▶ [PROBLEM]
Working through the entries below, find how many lines include "text", then write only that number.

Collected data entries:

******

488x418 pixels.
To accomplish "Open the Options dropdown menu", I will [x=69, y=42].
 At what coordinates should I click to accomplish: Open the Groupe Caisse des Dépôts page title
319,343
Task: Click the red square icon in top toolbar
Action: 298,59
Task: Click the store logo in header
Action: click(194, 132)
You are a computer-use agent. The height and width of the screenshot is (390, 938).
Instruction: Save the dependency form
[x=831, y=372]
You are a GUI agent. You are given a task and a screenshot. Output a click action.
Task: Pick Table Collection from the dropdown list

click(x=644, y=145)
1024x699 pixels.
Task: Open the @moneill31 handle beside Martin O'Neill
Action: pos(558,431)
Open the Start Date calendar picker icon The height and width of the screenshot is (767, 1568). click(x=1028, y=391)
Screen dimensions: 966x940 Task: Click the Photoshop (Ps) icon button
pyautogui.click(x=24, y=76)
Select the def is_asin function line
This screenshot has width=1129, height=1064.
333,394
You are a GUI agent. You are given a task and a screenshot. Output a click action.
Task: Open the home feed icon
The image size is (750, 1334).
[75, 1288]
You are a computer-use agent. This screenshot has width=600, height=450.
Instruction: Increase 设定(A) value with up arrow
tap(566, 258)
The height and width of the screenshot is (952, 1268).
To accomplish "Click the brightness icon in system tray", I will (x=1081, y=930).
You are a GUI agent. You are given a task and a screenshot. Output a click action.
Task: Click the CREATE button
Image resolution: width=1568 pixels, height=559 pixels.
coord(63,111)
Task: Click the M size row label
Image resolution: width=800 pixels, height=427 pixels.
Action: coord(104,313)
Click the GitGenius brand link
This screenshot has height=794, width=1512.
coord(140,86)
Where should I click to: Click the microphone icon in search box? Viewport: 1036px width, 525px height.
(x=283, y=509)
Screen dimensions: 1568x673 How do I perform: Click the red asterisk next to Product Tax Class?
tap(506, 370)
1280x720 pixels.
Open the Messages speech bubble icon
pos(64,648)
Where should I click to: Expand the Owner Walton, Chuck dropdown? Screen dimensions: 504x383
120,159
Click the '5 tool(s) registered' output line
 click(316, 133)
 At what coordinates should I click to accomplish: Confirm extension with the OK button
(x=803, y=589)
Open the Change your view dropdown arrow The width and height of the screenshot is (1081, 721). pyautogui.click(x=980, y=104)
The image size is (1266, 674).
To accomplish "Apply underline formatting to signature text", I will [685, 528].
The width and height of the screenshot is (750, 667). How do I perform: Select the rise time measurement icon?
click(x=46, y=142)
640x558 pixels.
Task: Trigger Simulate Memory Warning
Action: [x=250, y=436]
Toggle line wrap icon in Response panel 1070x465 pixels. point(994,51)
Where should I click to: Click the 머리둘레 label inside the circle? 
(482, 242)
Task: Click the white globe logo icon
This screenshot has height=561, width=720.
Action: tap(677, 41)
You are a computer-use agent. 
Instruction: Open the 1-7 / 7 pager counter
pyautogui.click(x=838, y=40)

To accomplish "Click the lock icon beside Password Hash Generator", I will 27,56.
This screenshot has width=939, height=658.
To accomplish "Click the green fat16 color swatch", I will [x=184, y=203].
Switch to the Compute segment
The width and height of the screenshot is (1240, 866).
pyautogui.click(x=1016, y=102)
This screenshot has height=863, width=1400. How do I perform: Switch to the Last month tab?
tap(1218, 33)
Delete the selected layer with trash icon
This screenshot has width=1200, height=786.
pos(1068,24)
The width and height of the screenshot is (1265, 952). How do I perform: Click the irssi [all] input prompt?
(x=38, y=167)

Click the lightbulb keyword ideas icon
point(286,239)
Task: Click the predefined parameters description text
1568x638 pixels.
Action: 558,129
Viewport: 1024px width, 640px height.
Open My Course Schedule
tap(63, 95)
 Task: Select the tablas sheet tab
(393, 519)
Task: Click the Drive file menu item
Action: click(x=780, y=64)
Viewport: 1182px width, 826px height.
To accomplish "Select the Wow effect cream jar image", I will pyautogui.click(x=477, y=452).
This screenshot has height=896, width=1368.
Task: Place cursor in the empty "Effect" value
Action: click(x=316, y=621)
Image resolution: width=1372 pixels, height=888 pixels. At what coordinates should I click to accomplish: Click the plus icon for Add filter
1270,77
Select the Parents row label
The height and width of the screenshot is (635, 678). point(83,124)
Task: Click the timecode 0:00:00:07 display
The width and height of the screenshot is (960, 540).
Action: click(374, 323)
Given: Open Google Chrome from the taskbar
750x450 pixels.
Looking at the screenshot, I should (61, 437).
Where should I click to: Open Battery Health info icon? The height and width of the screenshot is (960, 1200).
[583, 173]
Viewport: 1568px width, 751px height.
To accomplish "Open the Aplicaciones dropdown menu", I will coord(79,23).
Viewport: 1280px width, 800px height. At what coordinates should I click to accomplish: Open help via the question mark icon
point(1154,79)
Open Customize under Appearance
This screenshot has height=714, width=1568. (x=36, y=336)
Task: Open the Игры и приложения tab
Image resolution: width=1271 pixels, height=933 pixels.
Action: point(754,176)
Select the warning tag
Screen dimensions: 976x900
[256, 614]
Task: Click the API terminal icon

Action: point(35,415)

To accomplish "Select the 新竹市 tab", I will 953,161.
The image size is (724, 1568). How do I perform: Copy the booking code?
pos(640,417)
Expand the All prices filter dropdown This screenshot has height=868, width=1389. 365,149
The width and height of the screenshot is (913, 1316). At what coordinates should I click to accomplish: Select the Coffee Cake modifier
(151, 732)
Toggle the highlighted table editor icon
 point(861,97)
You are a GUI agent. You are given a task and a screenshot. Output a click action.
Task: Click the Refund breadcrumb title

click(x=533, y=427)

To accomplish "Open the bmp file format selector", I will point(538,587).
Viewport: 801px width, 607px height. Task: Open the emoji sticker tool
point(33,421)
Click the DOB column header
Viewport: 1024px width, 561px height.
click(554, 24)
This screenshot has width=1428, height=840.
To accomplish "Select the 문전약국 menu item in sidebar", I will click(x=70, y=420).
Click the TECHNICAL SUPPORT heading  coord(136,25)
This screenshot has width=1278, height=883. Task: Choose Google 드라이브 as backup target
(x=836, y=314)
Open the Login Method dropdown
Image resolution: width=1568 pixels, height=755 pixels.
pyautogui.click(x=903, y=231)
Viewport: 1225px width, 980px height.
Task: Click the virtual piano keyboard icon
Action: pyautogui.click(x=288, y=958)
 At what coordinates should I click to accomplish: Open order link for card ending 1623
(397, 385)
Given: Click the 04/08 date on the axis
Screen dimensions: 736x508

******

▶ [ANSWER SPACE]
2